We all knew it was coming. And now it’s here. The year has been amazing for music, with a wide variety of picks for best albums of the year coming in from a group of people whose musical tastes couldn’t be more in conflict. We compiled our staff votes, filtered and balanced and distilled the totals using secret sacred scientific methods, and now present the final results.
1. P.O.S: We Don’t Even Live Here
The Rhymesayers Entertainment wildcard has found a point of precise momentum to return and deliver a downright flabbergastingly fantastic album – a facegrind down the pissed and littered alleyways of America’s cannibal culture through a beast-bounce trip with molotov slingshot surprises blasting across an anarchist’s party playlist. Through killer couplet wordplay soaked in now culture, We Don’t Even Live Here reveals, in full color, an evolved & highly refined class-warfare antagonist amidst a storm of instrumentation and effects.
Key tracks: Fuck Your Stuff, Fire In The Hole/Arrow To The Action
2. Jack White: Blunderbuss
The demise of The White Stripes still lays heavy on the hearts of both fans and the man, even after all this time. But Jack White’s Blunderbuss finally puts a candy-cane bouquet on its gravestone and seals the tomb firmly – just by being what a Stripes record could never hope to be. The full-color character immersion present on the man’s debut solo LP, recorded at White’s Third Man Studios in Tennessee, establishes a tri-colored middleground amidst the bands with which we associate him – namely the White Stripes, the Dead Weather and The Raconteurs – and transcends them all with a razor-sharp singular vision and staggering versatility that defies any of his group designs.
Key tracks: Freedom At 21, Trash Tongue Talker
3. Deftones: Koi No Yokan
This is the point of arrival in a return to confidence that Diamond Eyes promised two years ago. Koi No Yokan conveys a band outrunning the shadow of their agonies, and – aided by returning producer Nick Raskulinecz – constructing a world of spectacular dynamics through peripheral textures and pendular intensity, in the most evolved musicianship of the Sacramento rockers’ careers.
With Koi No Yokan, Deftones have delivered a calculated and fragile devastation, a feather floating upward in the calming air of the eye of a hurricane. There are no disjointed moments, no breaks in flow; the album is a richly-layered jedi high-wire dance that makes one wonder where the 52 minutes went, a conveyance of truly impressive growth, while flexing the entirety of strengths the band is founded upon.
Key tracks: Romantic Dreams, Graphic Nature
4. Soundgarden: King Animal
Rather than cower in nostalgia or pander to the bandwagons, Chris Cornell, Kim Thayil, Ben Shepherd and Matt Cameron have returned with a progressively demanding, wide-reaching power play of reestablishment. The framework is unfiltered and undeniably Soundgarden – moody, thick with riffs and vortexes of rhythm – but with the kind of evolution mandated by the progressive state of Rock today.
However shaky the peace, whatever the motivations, the reunion we first saw signs of backstage at a Pearl Jam show two years ago has come to full fruition, and the results are worth celebrating.

— EXERCISES —
A) Answer these from the album list, one per line:
(i) At which studio was Blunderbuss recorded?
(ii) Which producer returned to work on Koi No Yokan?
(iii) Where were the first signs of the Soundgarden reunion seen?
B) Which members of Soundgarden are named in the album list?

— DATA EXTRACT —
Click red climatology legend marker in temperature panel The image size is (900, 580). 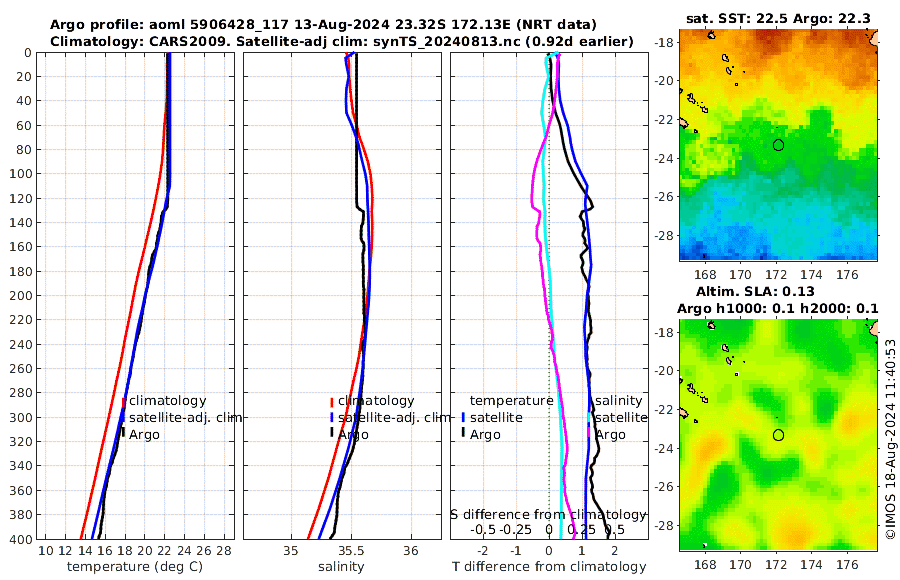tap(123, 402)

— RESPONSES TO THE TASKS —
A)
(i) Third Man Studios in Tennessee
(ii) Nick Raskulinecz
(iii) Backstage at a Pearl Jam show two years ago

B) Chris Cornell, Kim Thayil, Ben Shepherd, Matt Cameron